START Records provided

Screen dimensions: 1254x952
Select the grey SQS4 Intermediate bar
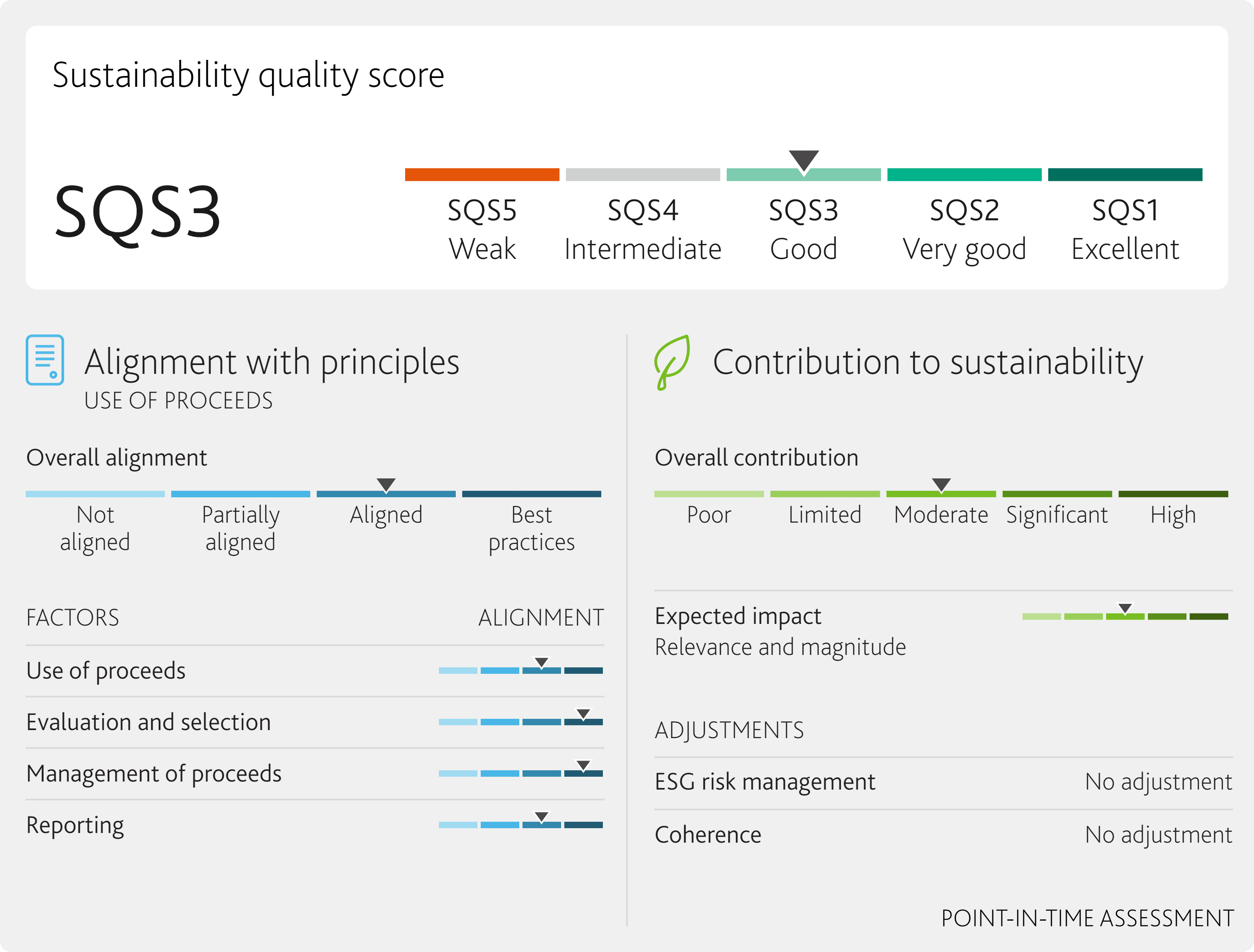642,174
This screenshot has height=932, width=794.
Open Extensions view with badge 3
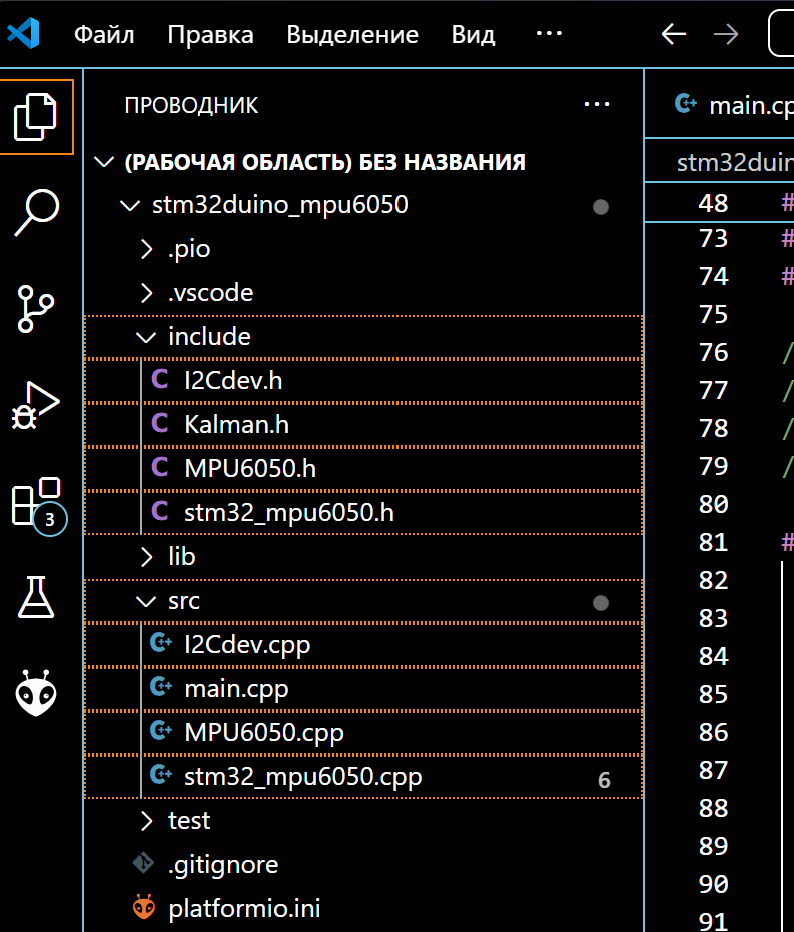tap(37, 502)
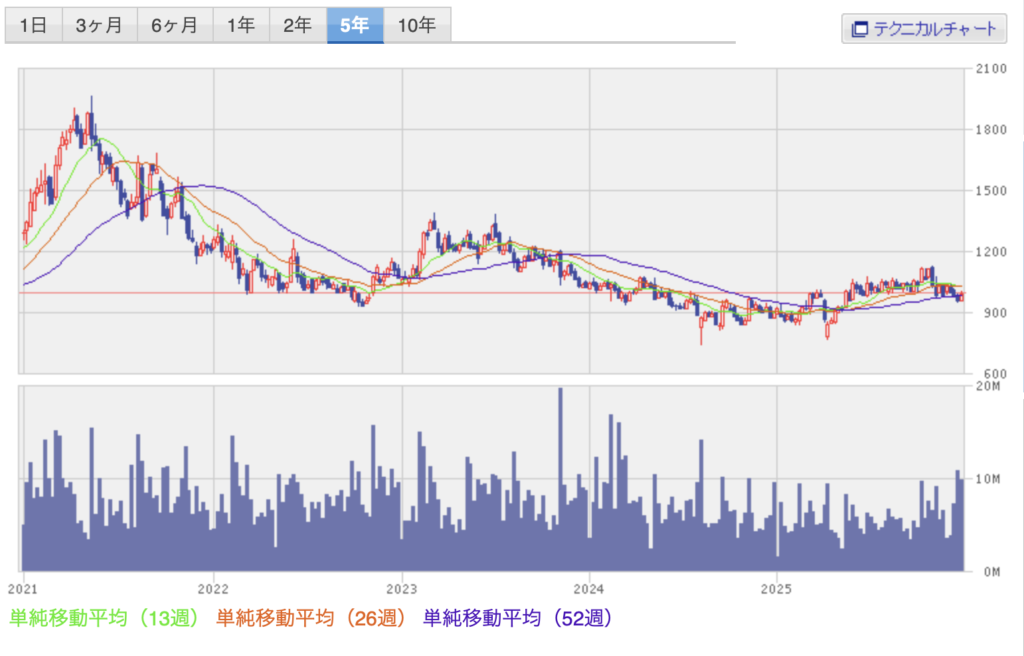Select the 1年 timeframe tab
1024x656 pixels.
click(x=240, y=25)
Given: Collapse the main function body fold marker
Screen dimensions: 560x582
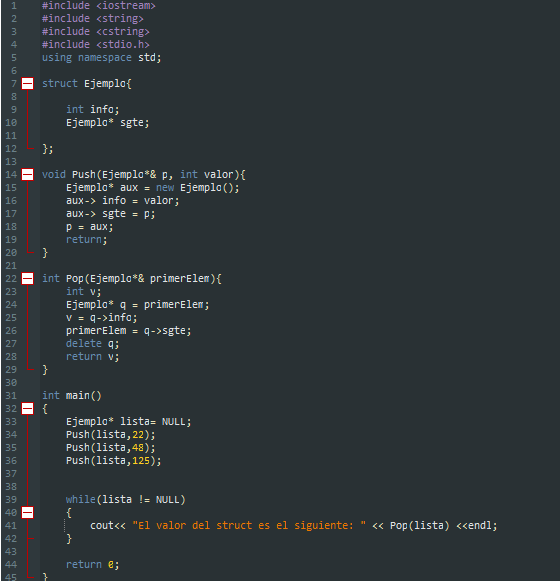Looking at the screenshot, I should [x=27, y=409].
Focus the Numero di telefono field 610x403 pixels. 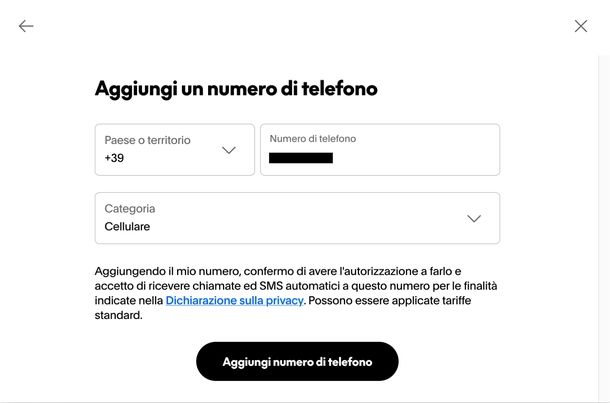pos(380,150)
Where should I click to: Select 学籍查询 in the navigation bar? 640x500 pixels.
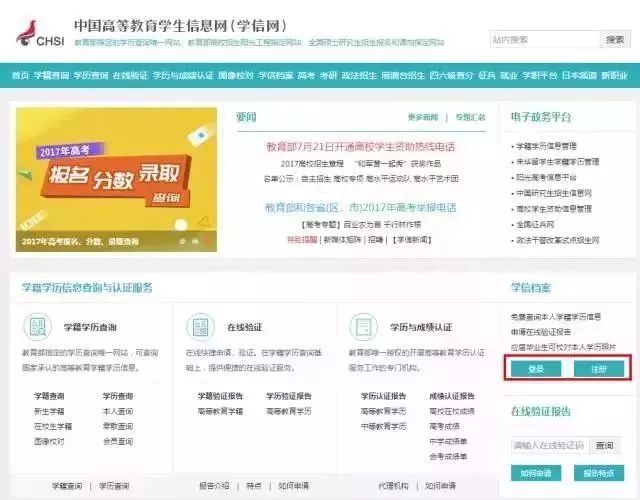point(51,76)
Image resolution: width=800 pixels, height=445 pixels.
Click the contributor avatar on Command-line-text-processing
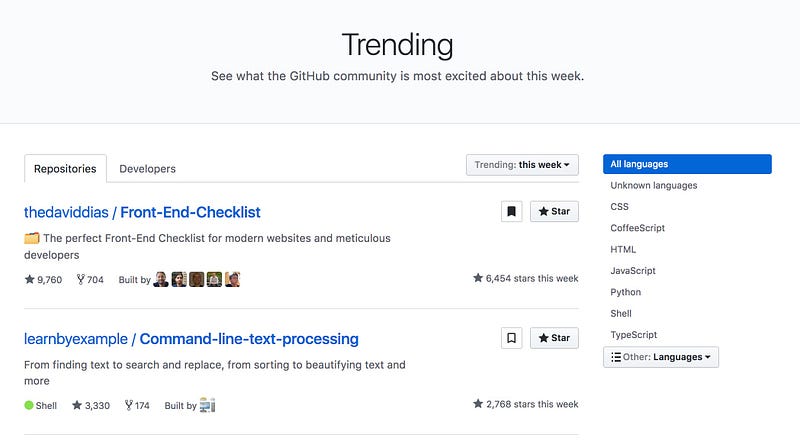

END Records provided

What you have to do:
Looking at the entries above, copy out every line in which "height" occurs.

Task output:
This screenshot has height=932, width=794.
Image resolution: width=800 pixels, height=445 pixels.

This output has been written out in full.